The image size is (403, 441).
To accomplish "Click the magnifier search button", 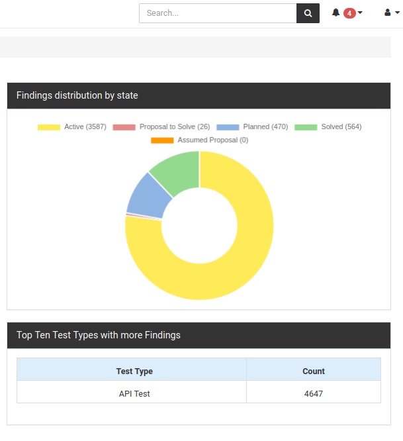I will [x=308, y=13].
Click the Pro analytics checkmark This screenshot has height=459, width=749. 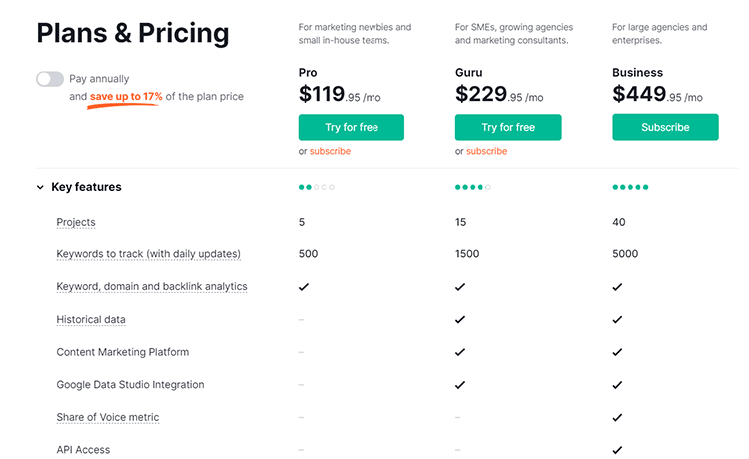304,287
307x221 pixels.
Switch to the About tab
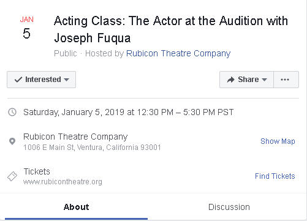(76, 207)
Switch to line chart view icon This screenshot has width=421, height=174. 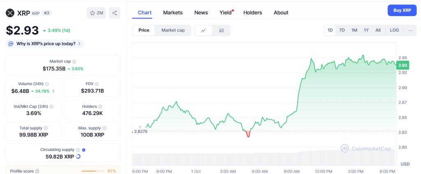click(x=204, y=30)
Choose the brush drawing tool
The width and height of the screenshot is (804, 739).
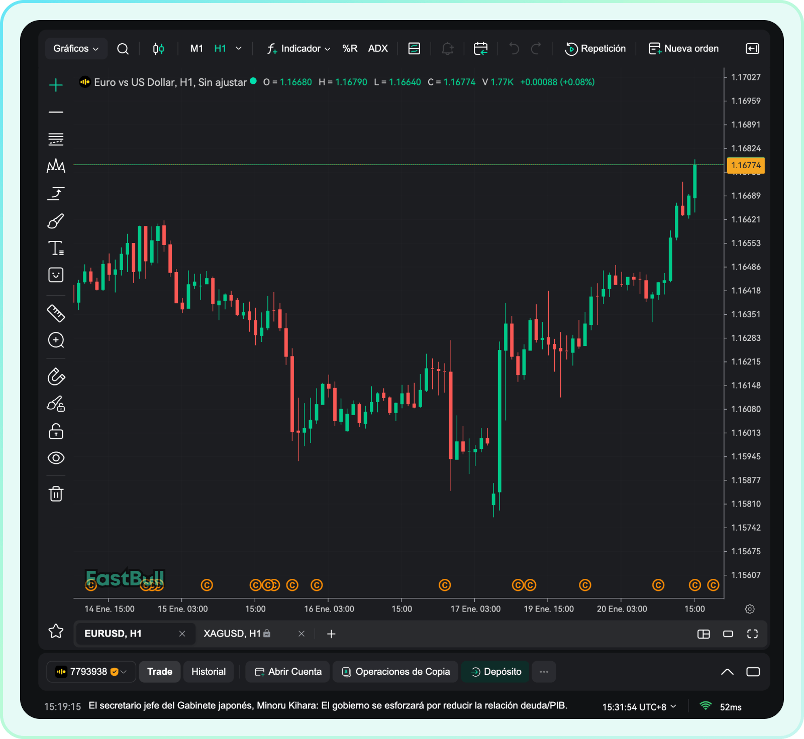(56, 221)
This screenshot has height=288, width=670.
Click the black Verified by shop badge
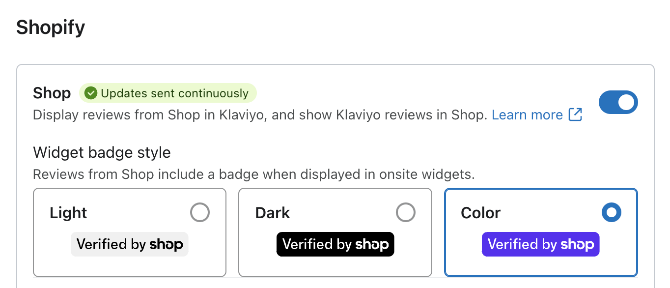click(x=335, y=244)
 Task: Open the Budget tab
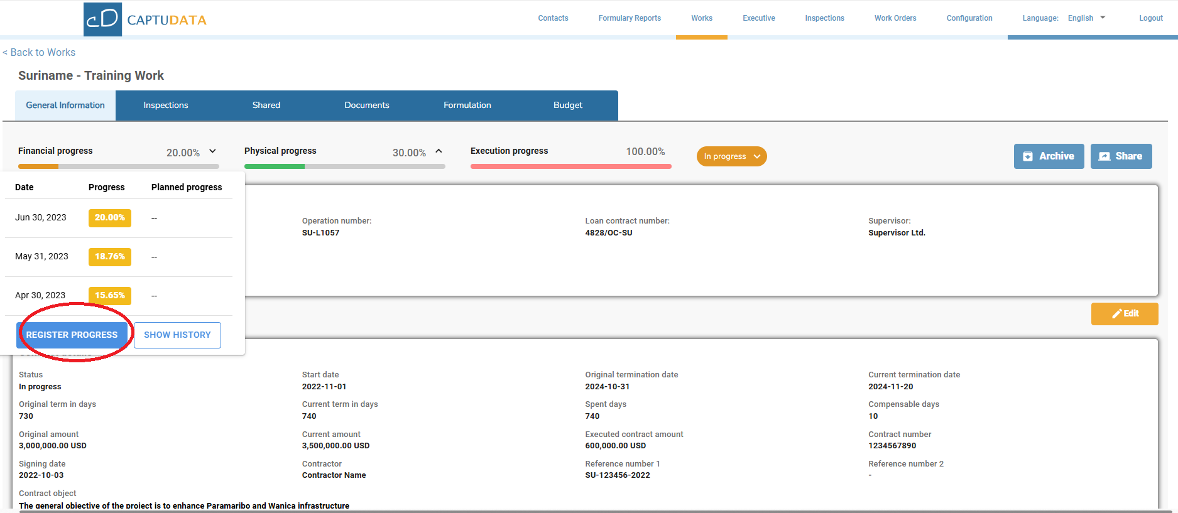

--------------------------------------------------

#### Assignment
Write each line exactly as it appears, from the line that holds "Choose the brush drawing tool" through the closing line of the data above, and leave every picture out.

#### Task response
Choose the brush drawing tool
The width and height of the screenshot is (804, 739).
(56, 221)
This screenshot has height=288, width=670.
Click the black Verified by shop badge
click(x=335, y=244)
 Task: Open the Budget tab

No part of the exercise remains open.